Donaciones en vida.

La intención es buena, es decir, que las donaciones en vida se realizan con frecuencia para evitar problemas en las herencias tras la muerte. Pero este tipo de decisiones no siempre logran el efecto buscado sino que, por el contrario, a veces aumentan las complicaciones en el reparto del patrimonio cuando se produce el fallecimiento.

Es importante tener en cuenta que, según el Código Civil, al gestionar una herencia, los herederos deben aportar la masa hereditaria de lo que han recibido por parte del difunto antes del deceso. Es lo que se llama colación de bienes y busca un reparto equitativo entre todos los beneficiarios legítimos.

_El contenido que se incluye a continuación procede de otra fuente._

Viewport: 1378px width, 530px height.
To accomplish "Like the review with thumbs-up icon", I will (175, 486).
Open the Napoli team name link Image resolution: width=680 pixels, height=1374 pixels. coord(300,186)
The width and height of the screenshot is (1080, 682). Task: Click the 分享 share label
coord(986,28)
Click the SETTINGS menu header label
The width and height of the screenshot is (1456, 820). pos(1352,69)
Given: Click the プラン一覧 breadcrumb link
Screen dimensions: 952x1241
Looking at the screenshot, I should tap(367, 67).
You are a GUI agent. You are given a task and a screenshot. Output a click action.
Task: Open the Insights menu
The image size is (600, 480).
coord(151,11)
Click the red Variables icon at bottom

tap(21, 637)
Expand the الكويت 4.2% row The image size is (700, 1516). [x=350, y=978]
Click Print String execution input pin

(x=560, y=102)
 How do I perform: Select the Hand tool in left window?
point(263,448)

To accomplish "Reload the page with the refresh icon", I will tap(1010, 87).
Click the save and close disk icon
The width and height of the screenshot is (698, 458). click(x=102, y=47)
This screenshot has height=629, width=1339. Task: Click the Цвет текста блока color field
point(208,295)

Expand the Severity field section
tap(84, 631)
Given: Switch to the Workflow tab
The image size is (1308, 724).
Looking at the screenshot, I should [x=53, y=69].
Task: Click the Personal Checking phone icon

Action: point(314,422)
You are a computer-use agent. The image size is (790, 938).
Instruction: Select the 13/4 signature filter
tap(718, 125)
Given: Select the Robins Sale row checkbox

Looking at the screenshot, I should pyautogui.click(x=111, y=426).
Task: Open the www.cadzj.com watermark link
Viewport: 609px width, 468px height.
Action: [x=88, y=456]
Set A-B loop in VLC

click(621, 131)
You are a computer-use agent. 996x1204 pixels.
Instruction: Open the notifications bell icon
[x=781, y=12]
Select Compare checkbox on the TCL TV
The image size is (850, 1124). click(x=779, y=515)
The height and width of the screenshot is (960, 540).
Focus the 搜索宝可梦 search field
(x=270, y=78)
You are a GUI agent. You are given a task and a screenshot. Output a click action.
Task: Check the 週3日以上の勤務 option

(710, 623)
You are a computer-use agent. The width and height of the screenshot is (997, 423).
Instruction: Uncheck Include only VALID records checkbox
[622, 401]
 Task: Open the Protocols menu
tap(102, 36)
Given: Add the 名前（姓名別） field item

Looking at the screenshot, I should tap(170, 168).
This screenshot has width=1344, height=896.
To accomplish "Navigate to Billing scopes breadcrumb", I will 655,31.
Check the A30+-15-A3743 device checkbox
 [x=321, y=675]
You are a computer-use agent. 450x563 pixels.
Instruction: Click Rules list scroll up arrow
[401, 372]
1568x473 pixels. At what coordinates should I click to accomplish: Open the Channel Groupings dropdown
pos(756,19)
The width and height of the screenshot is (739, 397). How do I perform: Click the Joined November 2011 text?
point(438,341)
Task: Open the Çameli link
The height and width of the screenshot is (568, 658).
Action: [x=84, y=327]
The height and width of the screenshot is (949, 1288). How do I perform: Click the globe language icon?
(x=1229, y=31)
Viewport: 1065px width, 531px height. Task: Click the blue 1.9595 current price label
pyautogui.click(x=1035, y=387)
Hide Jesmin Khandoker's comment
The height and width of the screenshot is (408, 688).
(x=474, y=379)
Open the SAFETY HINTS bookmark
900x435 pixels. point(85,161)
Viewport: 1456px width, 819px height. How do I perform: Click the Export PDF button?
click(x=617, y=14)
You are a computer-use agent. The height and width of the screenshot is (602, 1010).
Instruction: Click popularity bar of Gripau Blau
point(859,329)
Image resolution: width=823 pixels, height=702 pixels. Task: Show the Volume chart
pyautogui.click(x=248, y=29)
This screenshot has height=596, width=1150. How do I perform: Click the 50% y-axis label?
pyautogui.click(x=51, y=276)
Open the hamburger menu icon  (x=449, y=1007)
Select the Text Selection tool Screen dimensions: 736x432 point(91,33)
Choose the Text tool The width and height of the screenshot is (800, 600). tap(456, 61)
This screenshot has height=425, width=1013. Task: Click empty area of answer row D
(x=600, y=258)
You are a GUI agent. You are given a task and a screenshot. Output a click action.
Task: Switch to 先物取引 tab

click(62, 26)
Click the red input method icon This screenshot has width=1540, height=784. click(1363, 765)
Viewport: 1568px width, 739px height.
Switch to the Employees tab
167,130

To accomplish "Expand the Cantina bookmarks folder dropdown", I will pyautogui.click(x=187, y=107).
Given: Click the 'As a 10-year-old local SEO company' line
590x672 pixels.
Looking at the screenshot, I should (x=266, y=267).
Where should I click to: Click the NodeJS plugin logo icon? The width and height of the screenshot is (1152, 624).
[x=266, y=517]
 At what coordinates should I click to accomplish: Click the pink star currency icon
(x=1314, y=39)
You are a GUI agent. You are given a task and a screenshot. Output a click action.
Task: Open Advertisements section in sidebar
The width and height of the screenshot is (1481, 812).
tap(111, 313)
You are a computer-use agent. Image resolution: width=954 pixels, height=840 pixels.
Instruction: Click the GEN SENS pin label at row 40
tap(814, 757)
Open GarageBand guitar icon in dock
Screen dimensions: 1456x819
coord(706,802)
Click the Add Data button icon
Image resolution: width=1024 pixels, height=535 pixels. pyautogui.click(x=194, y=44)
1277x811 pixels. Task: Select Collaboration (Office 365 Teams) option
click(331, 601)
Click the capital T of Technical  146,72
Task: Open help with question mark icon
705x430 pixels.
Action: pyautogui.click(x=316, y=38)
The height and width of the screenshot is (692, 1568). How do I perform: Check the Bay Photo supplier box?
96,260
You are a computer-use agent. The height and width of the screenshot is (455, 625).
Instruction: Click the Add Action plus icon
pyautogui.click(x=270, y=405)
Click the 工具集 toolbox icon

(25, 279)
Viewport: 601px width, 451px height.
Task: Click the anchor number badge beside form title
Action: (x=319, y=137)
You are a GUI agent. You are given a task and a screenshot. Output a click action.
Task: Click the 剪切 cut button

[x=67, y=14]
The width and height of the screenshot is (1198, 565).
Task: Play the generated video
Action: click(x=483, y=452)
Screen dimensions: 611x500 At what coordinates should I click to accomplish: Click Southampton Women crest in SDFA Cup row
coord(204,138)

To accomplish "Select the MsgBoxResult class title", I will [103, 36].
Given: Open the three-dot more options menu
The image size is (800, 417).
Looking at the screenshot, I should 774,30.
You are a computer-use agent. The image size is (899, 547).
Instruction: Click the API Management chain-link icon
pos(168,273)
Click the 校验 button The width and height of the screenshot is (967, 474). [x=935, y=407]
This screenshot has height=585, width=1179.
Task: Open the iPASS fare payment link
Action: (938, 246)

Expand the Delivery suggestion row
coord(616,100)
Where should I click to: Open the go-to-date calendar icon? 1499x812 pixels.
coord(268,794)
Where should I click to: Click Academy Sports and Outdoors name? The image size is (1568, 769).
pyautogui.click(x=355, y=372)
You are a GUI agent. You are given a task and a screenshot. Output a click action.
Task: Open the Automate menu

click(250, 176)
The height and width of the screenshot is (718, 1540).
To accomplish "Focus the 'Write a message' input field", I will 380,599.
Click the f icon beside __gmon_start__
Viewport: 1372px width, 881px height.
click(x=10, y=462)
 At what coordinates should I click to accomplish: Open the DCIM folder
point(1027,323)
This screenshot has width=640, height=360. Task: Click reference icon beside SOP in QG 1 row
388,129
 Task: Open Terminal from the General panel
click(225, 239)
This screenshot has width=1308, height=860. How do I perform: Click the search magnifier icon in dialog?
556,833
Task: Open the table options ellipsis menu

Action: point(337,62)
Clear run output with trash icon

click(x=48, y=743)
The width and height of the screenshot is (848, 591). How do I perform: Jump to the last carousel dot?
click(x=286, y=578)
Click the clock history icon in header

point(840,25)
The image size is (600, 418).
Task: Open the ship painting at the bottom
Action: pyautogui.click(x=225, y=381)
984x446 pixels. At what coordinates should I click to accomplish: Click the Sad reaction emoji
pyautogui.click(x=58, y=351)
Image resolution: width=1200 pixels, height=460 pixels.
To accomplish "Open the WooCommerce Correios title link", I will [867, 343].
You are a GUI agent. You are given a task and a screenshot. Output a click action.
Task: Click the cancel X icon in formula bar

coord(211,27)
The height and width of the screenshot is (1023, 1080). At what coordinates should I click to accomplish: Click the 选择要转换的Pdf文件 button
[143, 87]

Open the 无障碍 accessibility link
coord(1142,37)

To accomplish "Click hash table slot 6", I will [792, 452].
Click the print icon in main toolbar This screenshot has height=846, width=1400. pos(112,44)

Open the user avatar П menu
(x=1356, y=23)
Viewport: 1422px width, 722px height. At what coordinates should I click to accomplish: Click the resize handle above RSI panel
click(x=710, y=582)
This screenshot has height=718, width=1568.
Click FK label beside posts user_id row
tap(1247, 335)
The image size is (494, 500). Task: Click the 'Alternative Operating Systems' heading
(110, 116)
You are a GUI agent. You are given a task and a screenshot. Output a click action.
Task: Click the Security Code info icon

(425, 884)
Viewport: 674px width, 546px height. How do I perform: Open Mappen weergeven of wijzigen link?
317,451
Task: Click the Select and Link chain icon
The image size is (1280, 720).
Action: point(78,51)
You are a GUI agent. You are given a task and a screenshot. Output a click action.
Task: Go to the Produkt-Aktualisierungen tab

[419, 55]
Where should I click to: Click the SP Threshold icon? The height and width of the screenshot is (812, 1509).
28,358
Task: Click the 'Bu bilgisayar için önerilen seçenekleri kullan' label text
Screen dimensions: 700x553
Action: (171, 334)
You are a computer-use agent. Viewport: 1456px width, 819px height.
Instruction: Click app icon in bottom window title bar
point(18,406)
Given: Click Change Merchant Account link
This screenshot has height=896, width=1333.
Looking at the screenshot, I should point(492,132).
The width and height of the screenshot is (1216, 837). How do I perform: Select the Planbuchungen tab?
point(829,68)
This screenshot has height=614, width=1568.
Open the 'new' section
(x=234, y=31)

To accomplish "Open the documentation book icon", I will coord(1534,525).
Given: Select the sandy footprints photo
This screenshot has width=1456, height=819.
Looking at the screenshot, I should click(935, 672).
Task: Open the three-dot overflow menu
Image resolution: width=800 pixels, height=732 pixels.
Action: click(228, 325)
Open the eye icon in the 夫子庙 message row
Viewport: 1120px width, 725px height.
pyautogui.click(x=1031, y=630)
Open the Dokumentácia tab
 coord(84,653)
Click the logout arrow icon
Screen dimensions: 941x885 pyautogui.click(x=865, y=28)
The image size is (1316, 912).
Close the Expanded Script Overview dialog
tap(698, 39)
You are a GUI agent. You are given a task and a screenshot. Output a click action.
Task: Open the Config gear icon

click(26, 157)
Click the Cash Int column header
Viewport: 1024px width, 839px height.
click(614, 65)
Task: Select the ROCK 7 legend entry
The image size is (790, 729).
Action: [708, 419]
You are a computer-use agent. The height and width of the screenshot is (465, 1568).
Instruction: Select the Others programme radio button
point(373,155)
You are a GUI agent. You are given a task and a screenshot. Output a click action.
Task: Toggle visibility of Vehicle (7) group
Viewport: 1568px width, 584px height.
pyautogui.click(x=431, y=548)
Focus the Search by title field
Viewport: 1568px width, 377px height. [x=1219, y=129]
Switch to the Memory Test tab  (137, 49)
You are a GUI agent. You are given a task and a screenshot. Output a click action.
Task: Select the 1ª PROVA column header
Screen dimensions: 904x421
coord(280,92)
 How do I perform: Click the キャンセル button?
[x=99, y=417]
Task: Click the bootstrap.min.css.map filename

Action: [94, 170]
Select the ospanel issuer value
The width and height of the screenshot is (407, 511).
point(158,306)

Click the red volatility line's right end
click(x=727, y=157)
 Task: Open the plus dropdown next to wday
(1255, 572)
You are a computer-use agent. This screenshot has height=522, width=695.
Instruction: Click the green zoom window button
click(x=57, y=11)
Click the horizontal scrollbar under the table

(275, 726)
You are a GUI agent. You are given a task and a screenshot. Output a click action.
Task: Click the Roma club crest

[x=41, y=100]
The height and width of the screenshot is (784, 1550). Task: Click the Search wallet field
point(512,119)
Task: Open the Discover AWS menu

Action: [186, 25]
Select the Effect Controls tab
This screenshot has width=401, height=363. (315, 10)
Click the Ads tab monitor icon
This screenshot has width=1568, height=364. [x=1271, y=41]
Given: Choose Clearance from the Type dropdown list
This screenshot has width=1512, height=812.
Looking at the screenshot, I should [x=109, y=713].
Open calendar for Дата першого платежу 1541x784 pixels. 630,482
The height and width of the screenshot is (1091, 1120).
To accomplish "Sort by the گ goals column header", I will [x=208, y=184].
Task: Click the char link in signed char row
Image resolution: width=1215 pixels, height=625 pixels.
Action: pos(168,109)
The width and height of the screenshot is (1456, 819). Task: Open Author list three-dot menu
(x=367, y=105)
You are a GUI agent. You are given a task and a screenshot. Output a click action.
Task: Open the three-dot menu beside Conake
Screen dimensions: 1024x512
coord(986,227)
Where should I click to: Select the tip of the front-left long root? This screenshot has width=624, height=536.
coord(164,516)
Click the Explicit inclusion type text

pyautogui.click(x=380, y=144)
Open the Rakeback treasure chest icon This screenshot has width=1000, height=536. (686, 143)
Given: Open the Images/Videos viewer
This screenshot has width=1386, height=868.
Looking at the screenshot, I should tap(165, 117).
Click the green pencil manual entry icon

Así, si uno de ellos recibió una vivienda, el valor de dicho inmueble se incluirá en su herencia. No afecta, sin embargo, a los tercios de mejora y de libre disposición.

Para poner en marcha este proceso resulta imprescindible que concurran varios herederos forzosos, que alguno haya recibido alguna donación y que no se renuncie a la herencia. En él se tendrán en cuenta si las donaciones se realizaron como colacionables o no. Estas últimas eximen al titular a incluir el bien o su valor en la masa hereditaria, salvo que se considere una donación inoficiosa, es decir, perjudicial para el resto de herederos.

Por todo ello, y con el objetivo de evitar problemas, es conveniente que la naturaleza de las donaciones quede reflejada en el propio testamento o en la escritura de la donación. En este sentido quedarían al margen de la colecionabilidad los gastos de alimentos, educación, curación de enfermedades, aunque sean extraordinarias, aprendizaje, equipo ordinario y los regalos de costumbre así como los regalos de boda (joyas, vestidos y equipos) salvo que el causante lo manifieste expresamente .

Una vez se efectúa una donación, sujeta al Impuesto de Sucesiones y Donaciones como cualquier herencia, no solo el beneficiario debe pagar las tasas previstas sino que el donante debe rendir cuentas a Hacienda y tributar ganancia patrimonial de producirse un incremento del valor en el bien donado. Así que, teniendo en cuenta las reducciones y bonificaciones previstas según las circunstancias familiares y las variaciones de cada Comunidad Autónoma, se puede decir que las ventajas fiscales son, por lo general, más favorables en las transmisiones mortis causa. En otras palabras, parece más recomendable optar por heredar aunque el procedimiento no sea tan flexible.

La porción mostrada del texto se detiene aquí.